A good example of user business question would be “Tell me how much sales do we have for year of 2015 broken up by department” then the expected generated SQL syntax would be:


	SELECT	department,
		sum( sales )
	FROM	fact_sales
	WHERE	year= ‘2015’
	GROUP BY	department

BRIEF DESCRIPTION OF DRAWINGS

For a fuller understanding of the nature of the present invention, reference should be had to the following detailed description taken in connection with the accompanying drawing in which:

FIG. 1 is a schematic representation of one of the embodiment of conversion from natural language spoken by user into SQL and Data Warehouse (or shown as storage) of the present invention

FIG. 2 is detailed schematic representation of the embodiment of the invention from the schema mapping all the way into the visualization as a result of translated/converted SQL.

FIG. 3 is the illustration of the schema mapping tool used to map out user dimensional model into metadata for training purposes.

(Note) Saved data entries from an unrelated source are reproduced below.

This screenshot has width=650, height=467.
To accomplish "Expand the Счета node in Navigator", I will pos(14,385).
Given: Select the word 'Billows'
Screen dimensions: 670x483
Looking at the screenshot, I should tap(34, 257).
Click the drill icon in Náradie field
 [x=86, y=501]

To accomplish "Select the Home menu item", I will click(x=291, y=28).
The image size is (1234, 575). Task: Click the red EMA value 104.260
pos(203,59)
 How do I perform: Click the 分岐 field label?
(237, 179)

FIG. 4 is the schematic representation of the data flow of metric extractor from the ingestion of metric phrases from metadata until the classifier Named-Entity for identifying metric is trained and used for detecting metric phrases in the user tokens

FIG. 5 is almost identical schematic representation as FIG. 4 with the exception that Named-Entity (or abbreviated as NER) is used to identify dimension instead of metric.

FIG. 6 is the schematic representation of identifying and extracting dimensional value(s) from user inquiry.

FIG. 7 is the schematic representation of identifying and extracting date or time from the user inquiry

FIG. 8 is another schematic representation of funneling the output of each of extractor into a SQL-generation engine.

FIG. 9 represents the heuristic table that has a list of SQL-generation rules for generating corresponding SQL based on the supplied dimensions, metrics, dimensional values and time/date.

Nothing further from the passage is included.